▶ _GIVEN EXERCISE_
Rewrite the rows below with every "icon" switched to "button" and everything else unchanged. Leave out the pictures.

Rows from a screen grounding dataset
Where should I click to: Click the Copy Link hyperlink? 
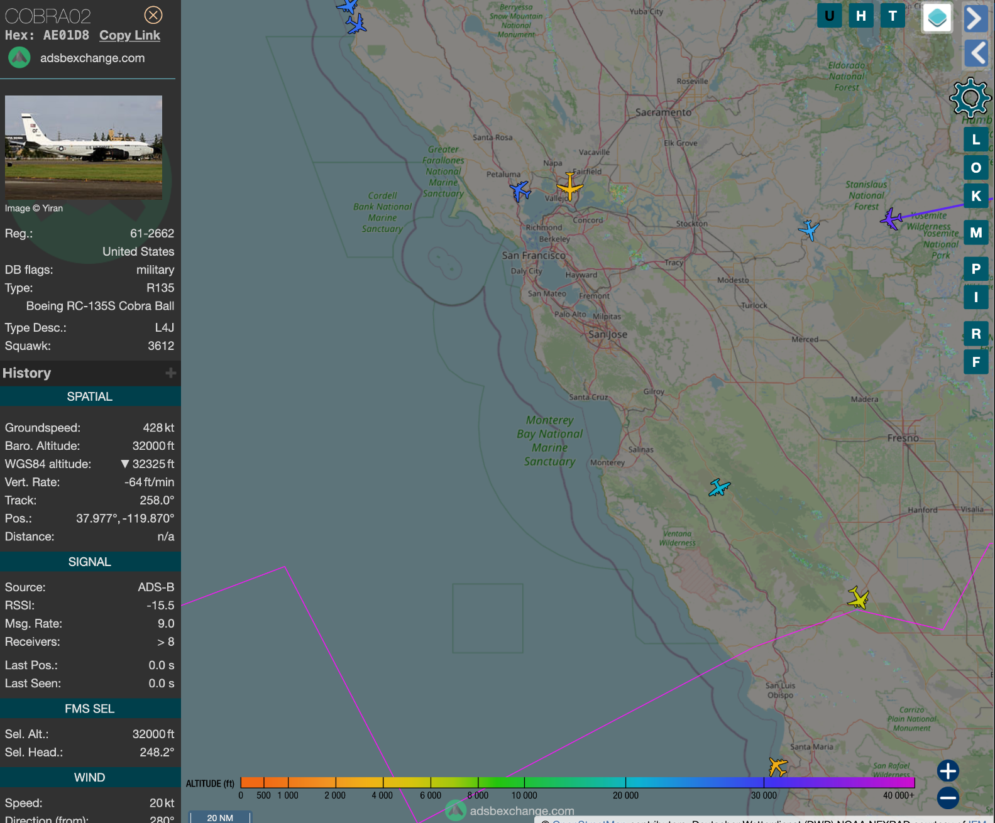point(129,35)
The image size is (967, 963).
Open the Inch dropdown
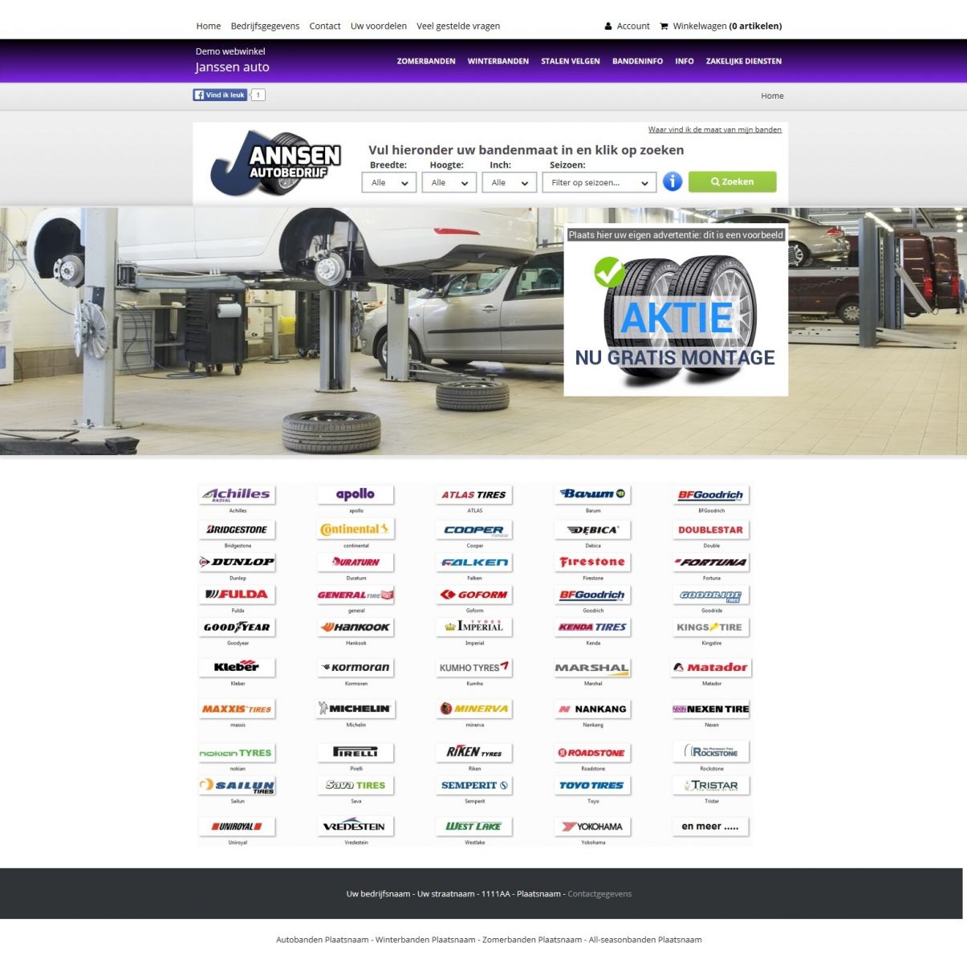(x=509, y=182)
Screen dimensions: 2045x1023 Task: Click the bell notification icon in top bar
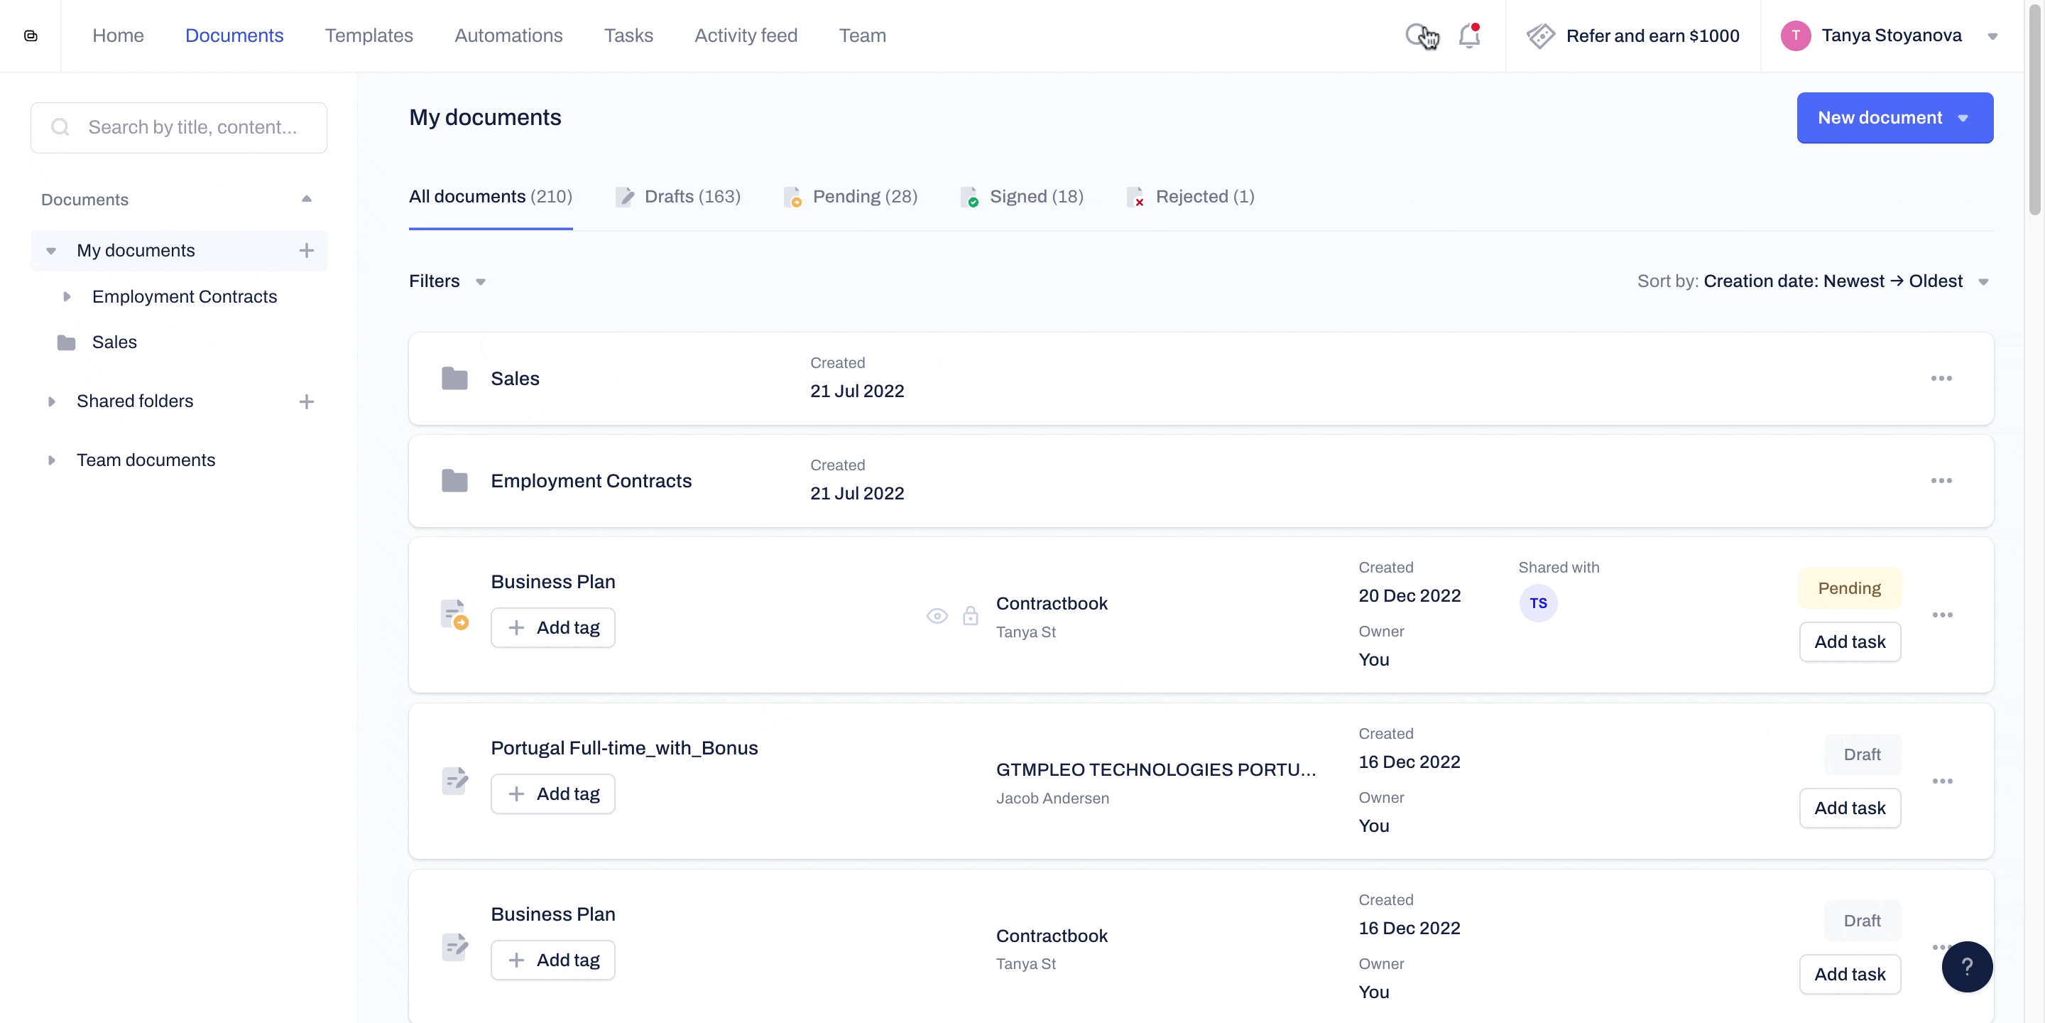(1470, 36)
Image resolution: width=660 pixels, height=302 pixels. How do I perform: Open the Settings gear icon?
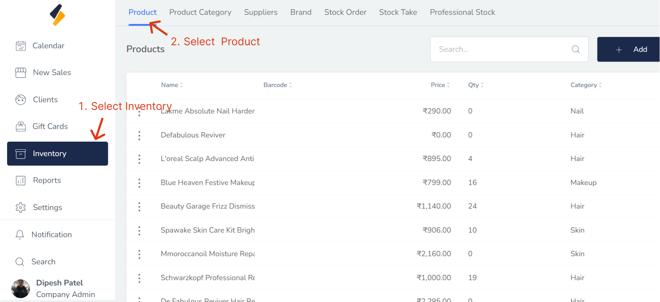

▶ _EXPECTED ANSWER_
Where should I click to: Click the Copy Link hyperlink? 
point(129,35)
The image size is (967, 963).
Open the Inch dropdown
(x=509, y=182)
Screen dimensions: 2045x1023 Task: Click the bell notification button in top bar
(1470, 36)
Image resolution: width=660 pixels, height=302 pixels. How do I perform: Open the Settings gear button?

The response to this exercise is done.